== PROBLEM DESCRIPTION ==
Convert the entries into a Markdown table with two columns, Row and Entry line, numbering each line and omitting blank lines. Do not include the pictures in your answer.

=-=-=-=-=

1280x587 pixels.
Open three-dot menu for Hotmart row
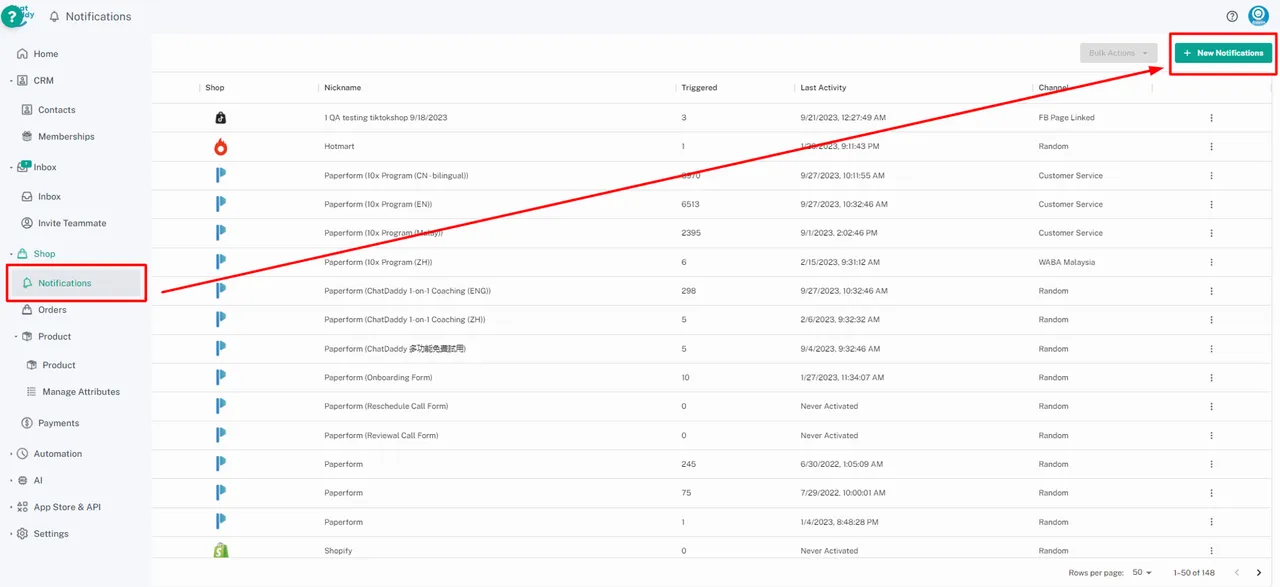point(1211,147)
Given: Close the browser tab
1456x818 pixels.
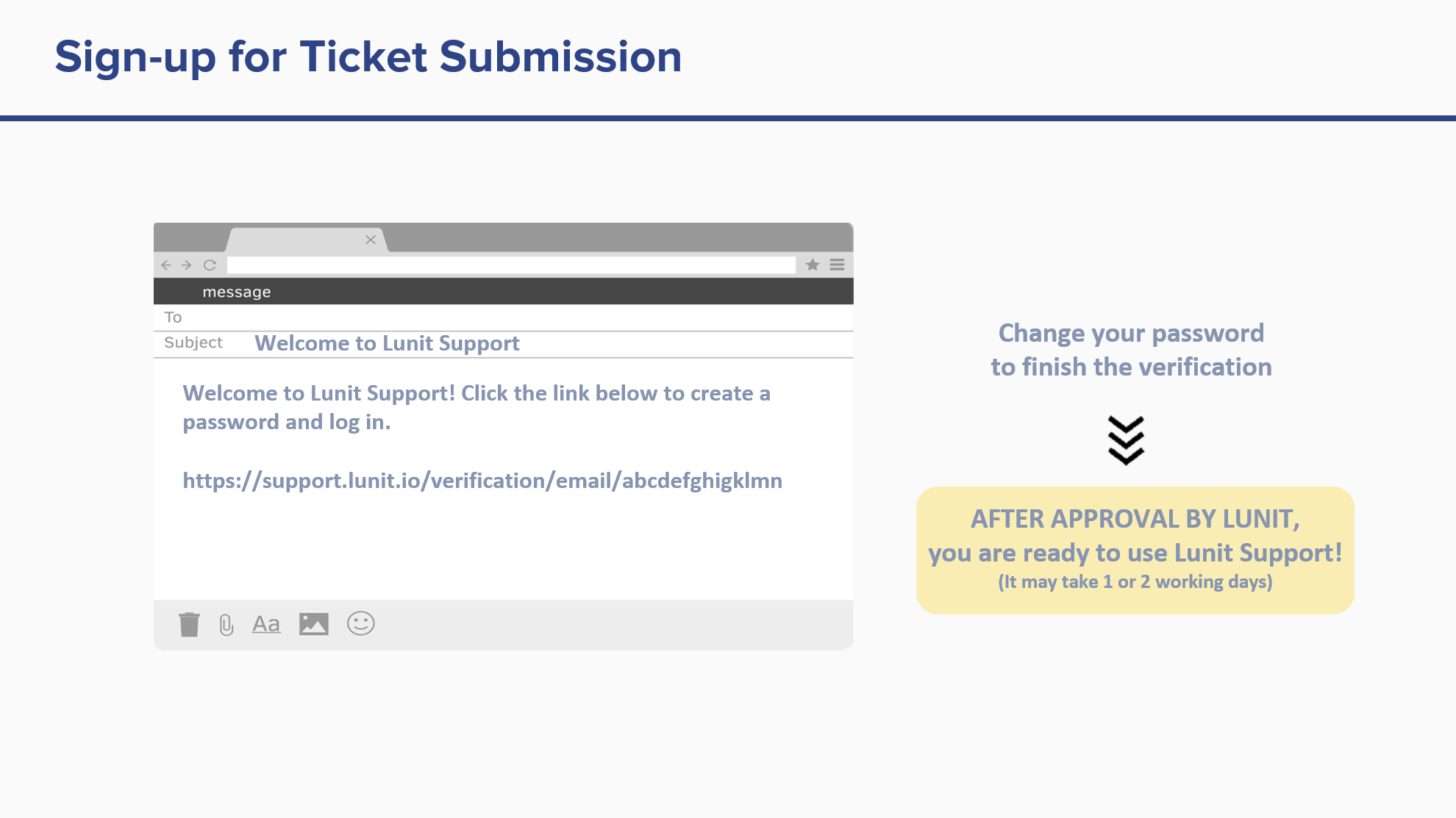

=-=-=-=-=

== ANSWER IN FULL ==
| Row | Entry line |
|---|---|
| 1 | 1280x587 pixels. |
| 2 | Open three-dot menu for Hotmart row |
| 3 | point(1211,147) |
| 4 | Given: Close the browser tab |
| 5 | 1456x818 pixels. |